Liedjes kunnen kinderen helpen om moeilijke meervoudsvormen te leren

Stel dat er geen duidelijke grammaticaregels waren, bijvoorbeeld dat er geen regeltjes waren die de woordvolgorde in een zin bepalen, dan zouden we dingen kunnen zeggen als “Links u rijdt op de volgende en neemt de dan u derde rotonde”. Nog zo’n regelsysteem is dat van het meervoud. We weten allemaal wat het meervoud is van kip of van haas. Zelfs kalveren en kinderen kennen we. Dat komt omdat we als kind het meervoud al heel vroeg aanleren en op het einde van de lagere school kan bijna iedereen perfect elk woord in het meervoud zetten. Wat zou er nu gebeuren als we jonge kinderen vragen naar het meervoud van ‘wimpel’? Verschillende kinderen zullen het over ‘wimpelen’ hebben, maar wat zal hun antwoord zijn na het zingen van een Sinterklaasliedje?

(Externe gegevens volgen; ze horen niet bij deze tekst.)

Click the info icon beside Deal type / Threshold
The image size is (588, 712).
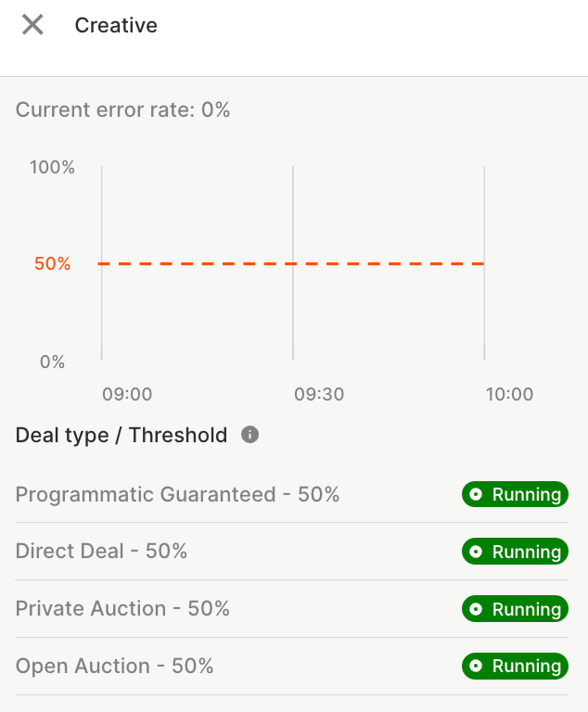point(249,434)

Onderzoek naar taal wordt overal ter wereld verricht, maar uiteraard heeft ieder taalgebied verschillende accenten. In het Nederlands zijn verschillende studies over taalverwerving verkrijgbaar en die hebben dikwijls te maken met verkleinwoorden. Dit onderzoek is vernieuwend, want over meervouden is nog maar weinig onderzoek verricht of toch veel minder dan over verkleinwoorden. Een logische verklaring hiervoor kunnen we vinden in het feit dat we in het Nederlands een sterke cultuur van verkleinwoorden hebben. Zing maar eens een willekeurig kinderliedje. Je zal veel meer verkleinwoorden dan meervouden tegenkomen. Nog een voorbeeld van die cultuur kunnen we vinden in het ‘motherese’, of de taal die moeders tegen hun kinderen gebruiken. Nederlandstalige ouders gebruiken automatisch meer verkleinwoorden wanneer ze tegen kleine kinderen spreken.

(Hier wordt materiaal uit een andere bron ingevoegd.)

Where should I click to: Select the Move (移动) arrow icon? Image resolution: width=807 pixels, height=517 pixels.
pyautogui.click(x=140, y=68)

Het onderzoek zelf werd in één Nederlandstalige school uit een gemeente uit de Brusselse noordrand gehouden. In die noordrand is de laatste jaren sprake van een grote internationalisering. Concreet wil dat zeggen dat er de laatste jaren een grote toename is van het aantal niet-Nederlandssprekenden. Dat heeft natuurlijk ook een invloed op het onderwijs, omdat een groot deel van de schoolgaande kinderen thuis geen Nederlands spreekt. Daarom werkt het experiment uitsluitend met kinderen van zes tot twaalf jaar die Nederlands als moedertaal hebben en waarvan beide ouders ook Nederlands als moedertaal hebben, dus met kinderen die volledig in het Nederlands zijn opgegroeid.

Met een korte woordenlijst wordt nagegaan of het kind alle meervoudsvormen kent en wanneer een fout antwoord volgt, krijgt het kind een stimulus. Dat is een prikkel die het kind moet stimuleren in het denkproces om zelf tot de juiste meervoudsvorm te komen. Zo moet het kind ofwel een rijmpje oplossen ofwel een liedje zingen. Tijdens de test zeggen verschillende kinderen bijvoorbeeld ‘twee eeuws’, maar wanneer ze dan het meervoud van ‘een leeuw’ moeten maken, zeggen ze wel het correcte ‘twee leeuwen’. Die analoge vorm moet hen aanzetten om tot de juiste meervoudsvorm van ‘een eeuw’ te komen.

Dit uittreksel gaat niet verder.